От неожиданности Улаф выпустил свою жертву, и она молча повалилась к его ногам.
– Это… это еще кто?! – яростно прохрипел он. – Убью-у!!!
– А я твой братец Хельги, – издевательски сообщил спригган. – Слышал о таком?
Тильда замерла в ужасе. Рядом с тушей Улафа Хельги выглядел почти таким же беззащитным, как несчастная пленница.
Сын ярла взвыл и ринулся вперед. Он давно поклялся себе убить подменного брата – и теперь был полон решимости исполнить клятву. Глаза берсеркера дико блуждали, изо рта фонтаном летели брызги слюны, в груди клокотало. Зрелище было редкое! От любопытства Хельги едва не пропустил удар. Увернулся в самую последнюю секунду. Улаф не удержал равновесия и со всего размаха врезался в стену. Но боли не почувствовал. Вскочил и вновь ринулся в бой. Хельги опять увернулся, теперь вовремя, без спешки. Дом содрогнулся от удара тяжелого тела, посуда посыпалась с полок.
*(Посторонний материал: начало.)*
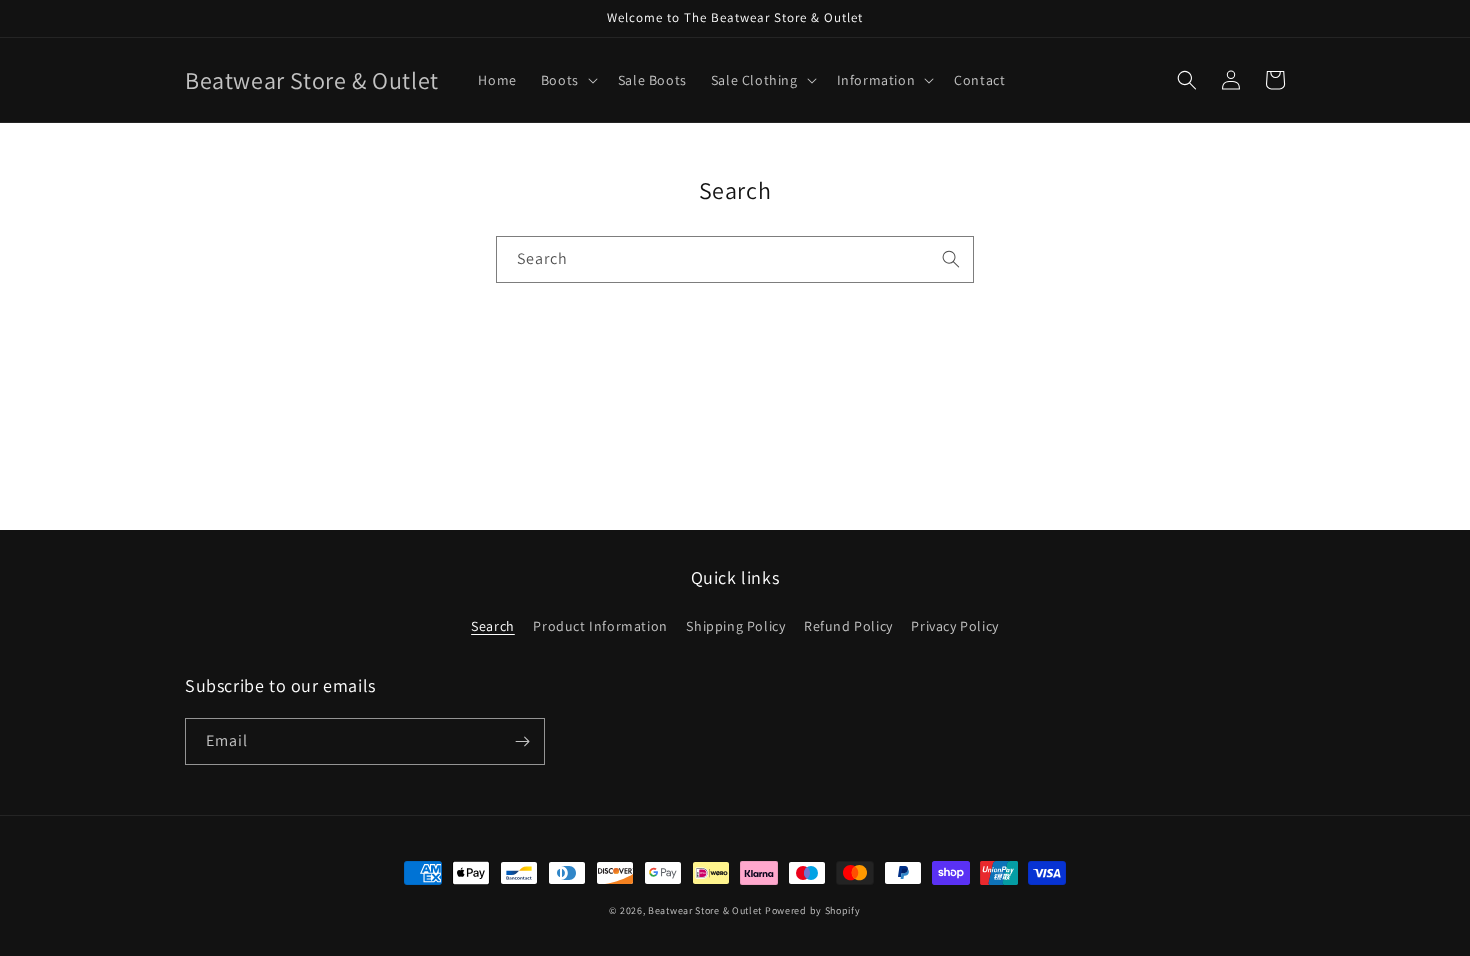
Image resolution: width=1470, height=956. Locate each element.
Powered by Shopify (813, 910)
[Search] (951, 259)
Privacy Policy (954, 626)
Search (493, 626)
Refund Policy (848, 626)
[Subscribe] (522, 741)
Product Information (600, 626)
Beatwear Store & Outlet (705, 910)
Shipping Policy (735, 626)
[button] (567, 80)
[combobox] (735, 259)
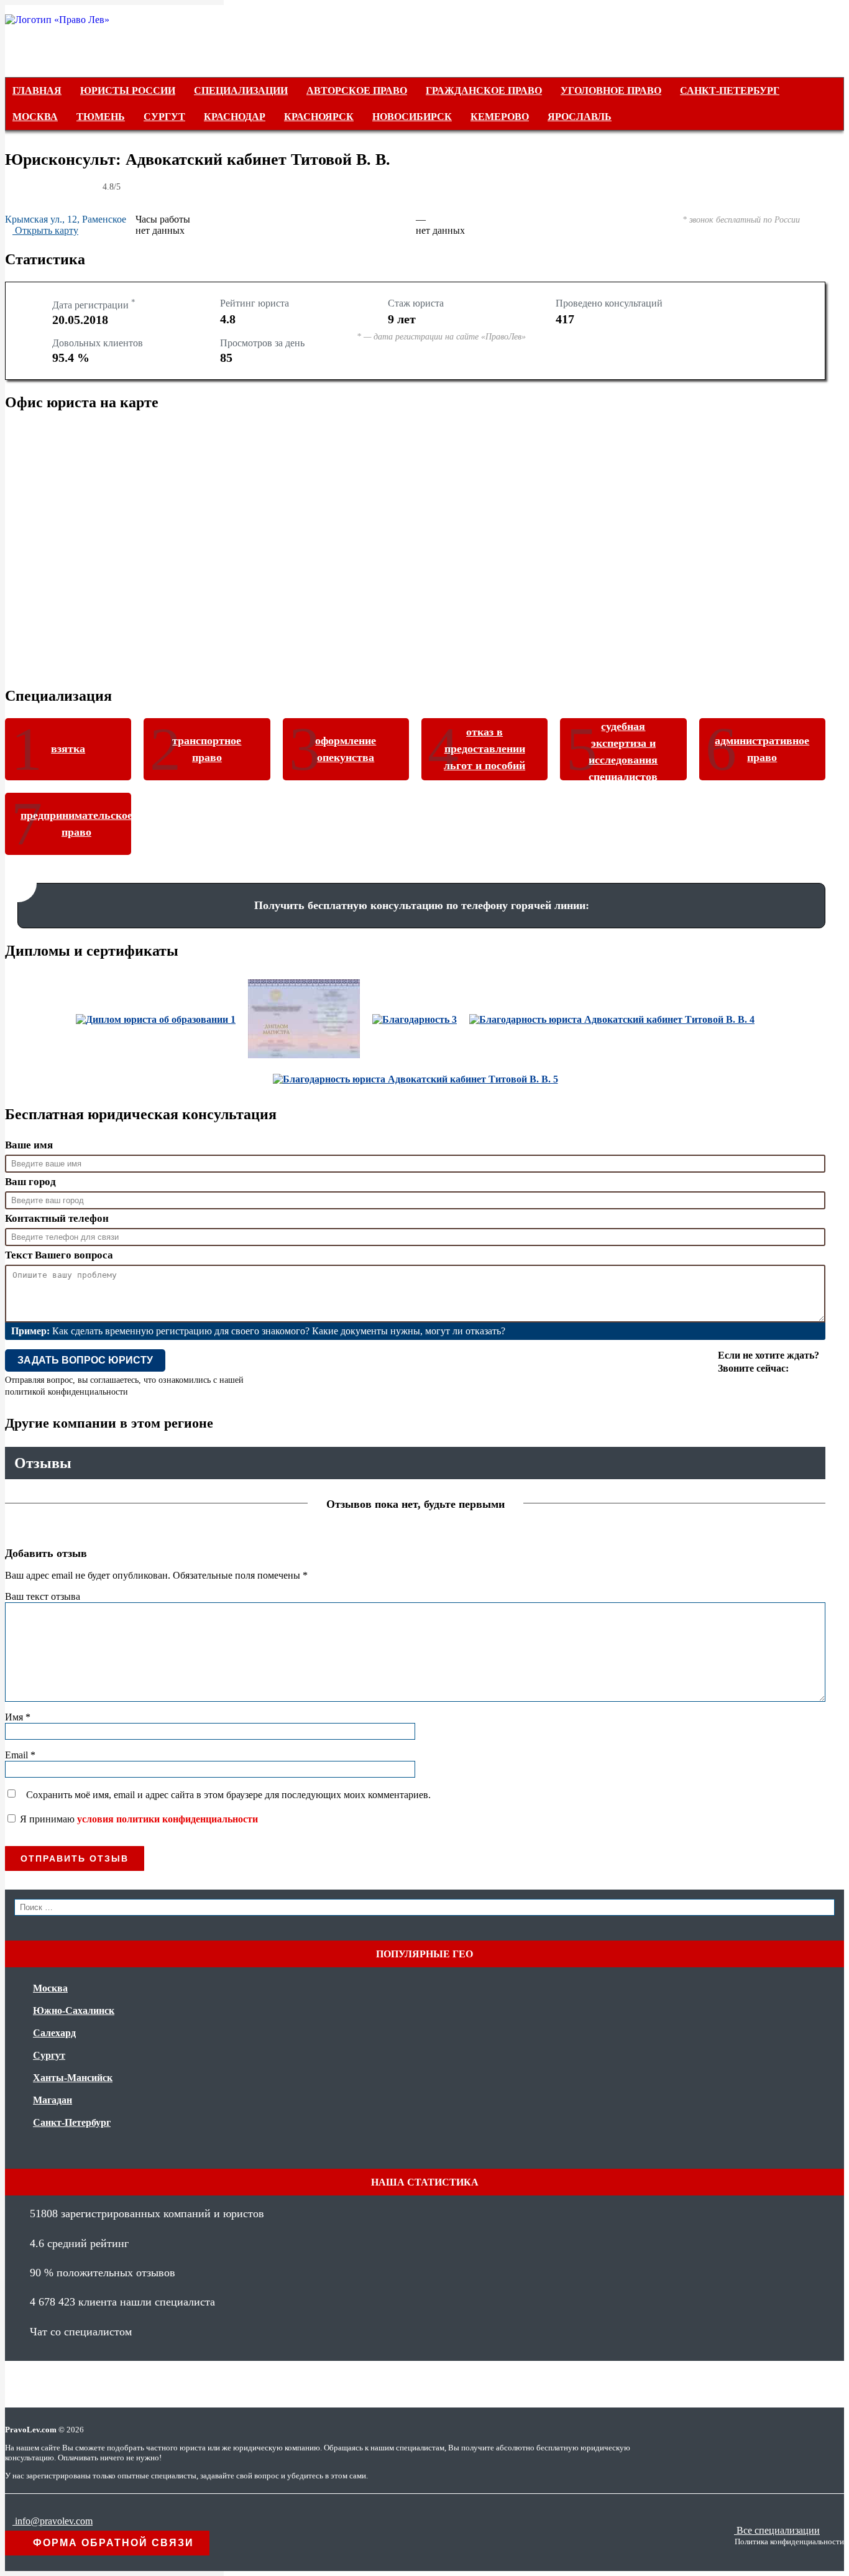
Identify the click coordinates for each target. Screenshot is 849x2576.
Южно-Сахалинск (73, 2010)
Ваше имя (29, 1145)
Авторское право (356, 90)
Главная (37, 90)
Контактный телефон (57, 1218)
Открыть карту (45, 230)
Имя (17, 1717)
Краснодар (234, 116)
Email (20, 1755)
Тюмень (100, 116)
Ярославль (580, 116)
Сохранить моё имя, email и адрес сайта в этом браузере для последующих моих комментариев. (228, 1794)
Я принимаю (137, 1819)
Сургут (164, 116)
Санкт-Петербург (729, 90)
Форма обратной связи (111, 2542)
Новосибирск (412, 116)
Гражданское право (484, 90)
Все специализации (777, 2530)
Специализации (241, 90)
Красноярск (319, 116)
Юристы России (127, 90)
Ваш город (30, 1182)
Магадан (52, 2100)
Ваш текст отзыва (42, 1596)
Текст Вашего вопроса (59, 1255)
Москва (35, 116)
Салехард (54, 2033)
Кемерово (499, 116)
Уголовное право (611, 90)
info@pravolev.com (52, 2521)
– Ох, мамочка! Мы тебе все разнесли! – посетовал Хельги. – Но я не виноват, это все он… Слушай, братец, может, выйдем на улицу? А то вам есть не из чего будет.
Берсеркер не слышал и не понимал. Слепая ярость гнала его в атаку, снова и снова. Наконец сприггану наскучило однообразие, и он нанес встречный удар. Прицельно и аккуратно, по методу Энки.
Каждый, кто знал Улафа, считал его невероятно смелым человеком. Но он не был смелым, он был обыкновенным. Просто он не ведал, вернее, не помнил страха. Спригганский выкормыш забыл почти все, что было с ним до возвращения домой, даже имя, которое носил все эти годы. В тринадцать лет жизнь для него началась сначала. И в этой новой жизни он был самым сильным, самым могучим, не знающим себе равных, – и никого не боялся. Все боялись его.